En este artículo, los autores analizaron los datos de 60 estudios ya publicados sobre el tema y encontraron que las temperaturas más cálidas y los extremos en las precipitaciones pueden aumentar considerablemente el riesgo de muchos tipos de conflicto.

Para los casos tomados, la frecuencia de los conflictos entre los grupos, como motines o guerras civiles, se elevó en un 14%.

Ante estos datos, científicos y sociólogos en conjunto, miran con preocupación  el calentamiento global, pues según estos datos; podría provocar un aumento masivo de comportamiento violento debido a esta asociación.

Un grupo de investigadores de la Universidad de Munich analizó un conjunto de 67 países y trató de correlacionar las diferencias en los niveles de la percepción subjetiva de la felicidad con las diferencias entre los climas de esos países.

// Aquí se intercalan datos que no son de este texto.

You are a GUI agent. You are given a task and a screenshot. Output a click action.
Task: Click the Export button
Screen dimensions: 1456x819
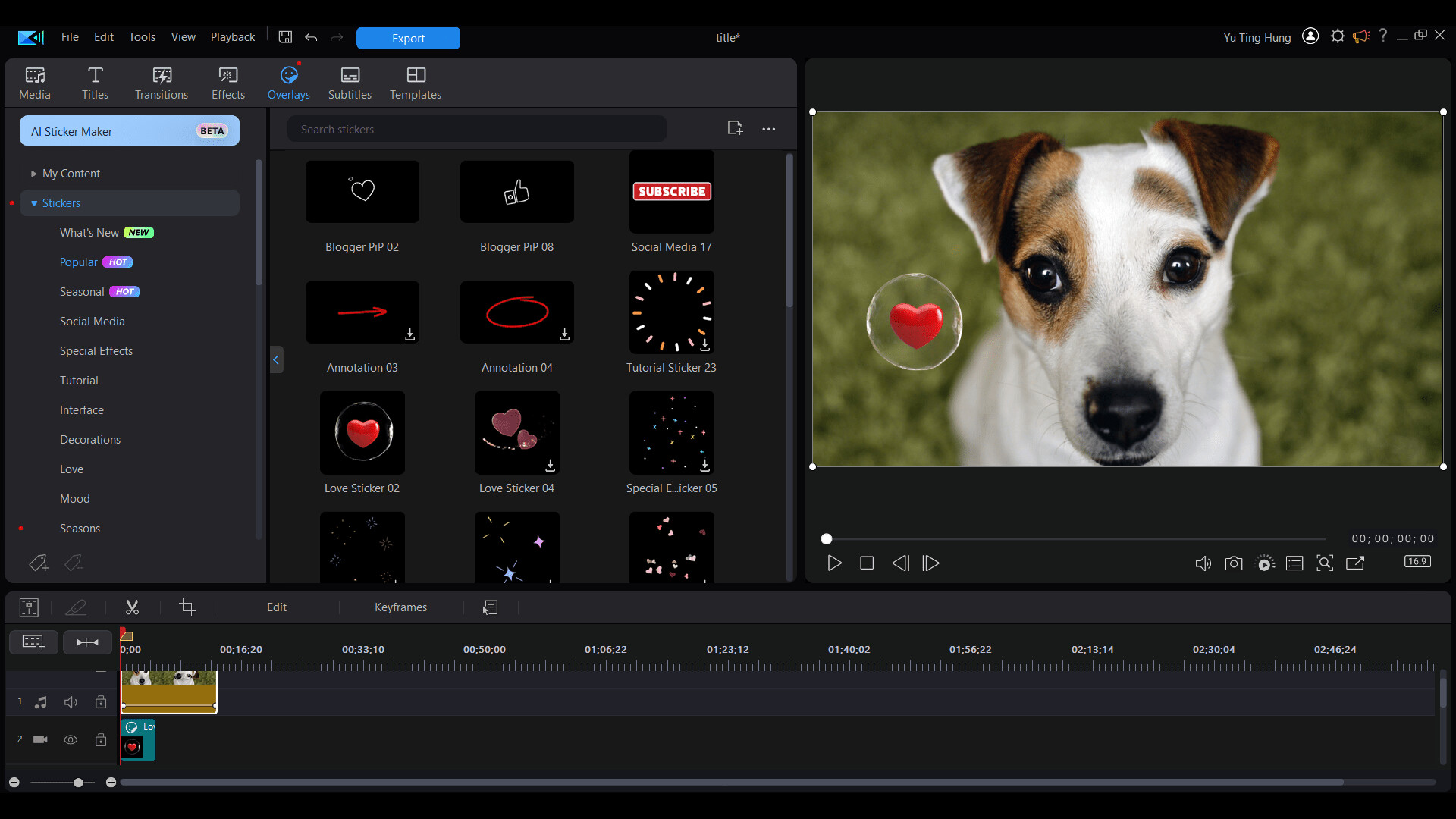[x=408, y=38]
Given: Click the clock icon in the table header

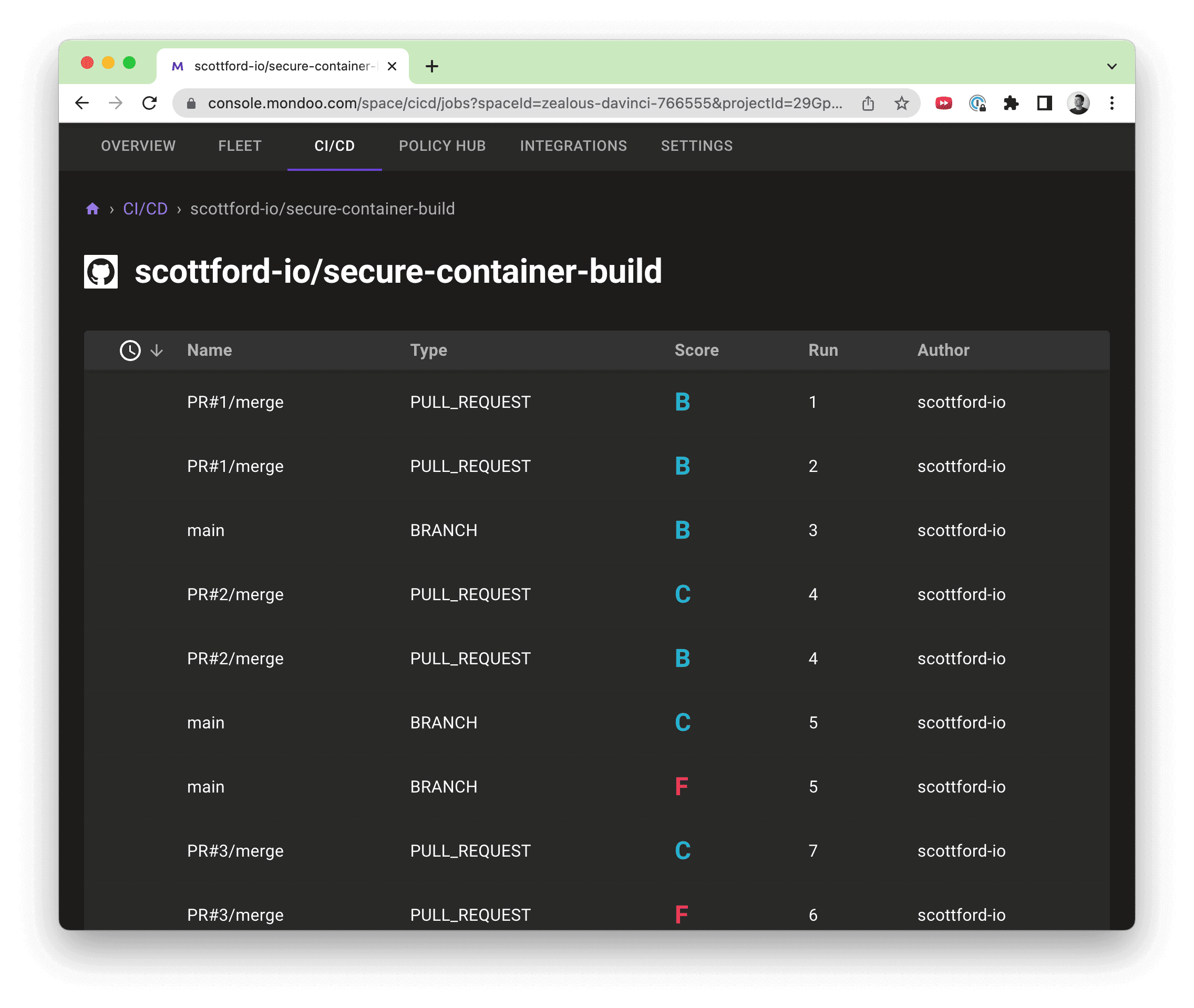Looking at the screenshot, I should [x=130, y=351].
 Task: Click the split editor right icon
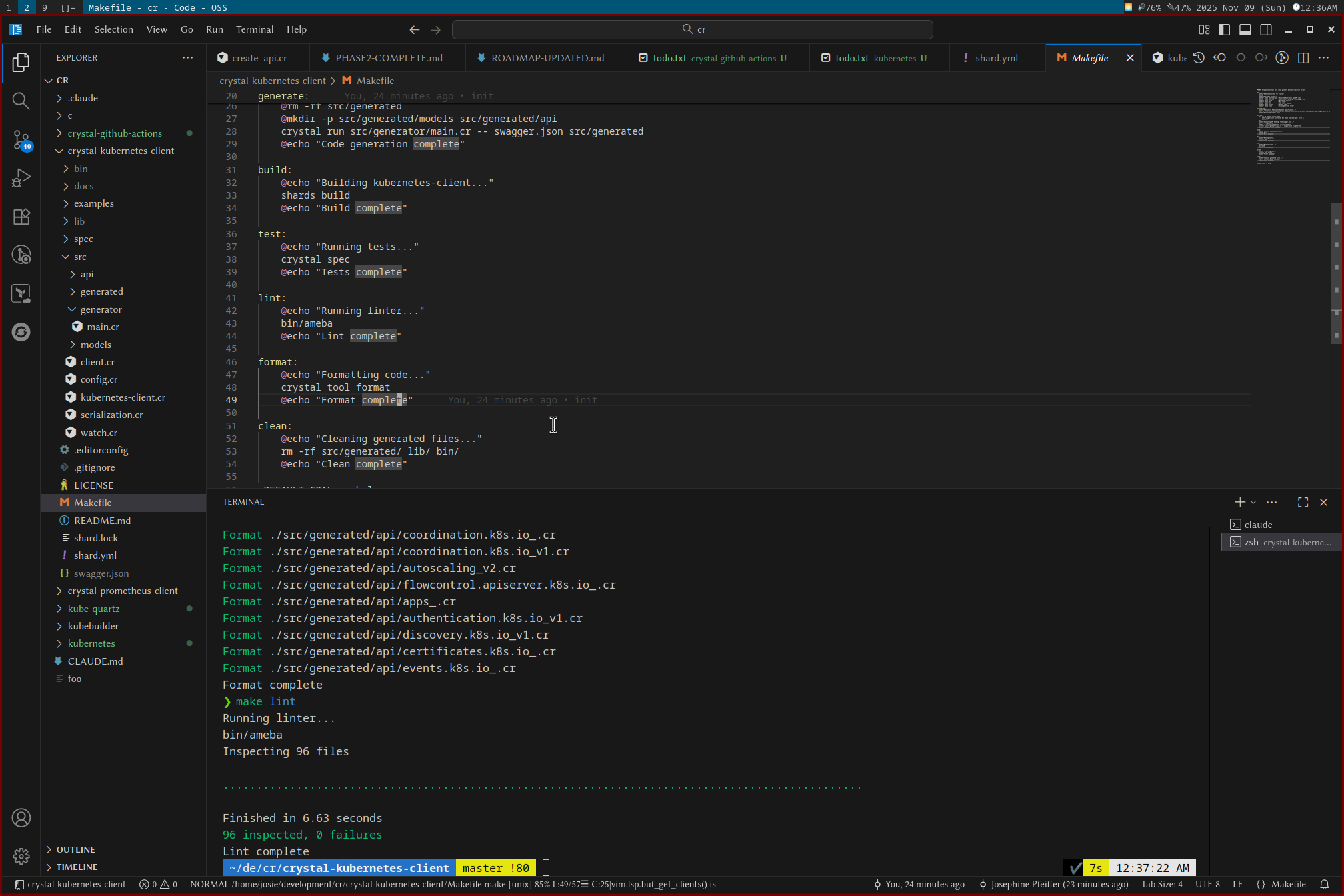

Las conclusiones sin sesgos o errores son escasas pero de hecho no menos significativas. Al parecer el aumento de las temperaturas medias en los meses más fríos aumentan la felicidad. Lo mismo ocurre con temperaturas medias en períodos más cálidos.

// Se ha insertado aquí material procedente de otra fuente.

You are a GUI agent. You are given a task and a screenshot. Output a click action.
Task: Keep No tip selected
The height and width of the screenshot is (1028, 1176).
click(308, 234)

La investigación sobre los efectos del clima sobre nuestro estado de ánimo es diversa y las conclusiones de las investigaciones anteriores son igualmente variables; a veces incluso contradictorias. La mayoría de nosotros estamos de acuerdo que el buen tiempo es generalmente estimulante y energizante. Otros, sin embargo, tienen una preferencia personal por los días de lluvia y las mañanas frías. O bien, en el lado opuesto del espectro, muchas personas son mucho más felices en el clima cálido y el sol sin fin. A pesar de las variaciones naturales, una sólida cantidad de estudios han demostrado correlaciones razonablemente estables entre algunas variables meteorológicas y el funcionamiento y / o el comportamiento humano.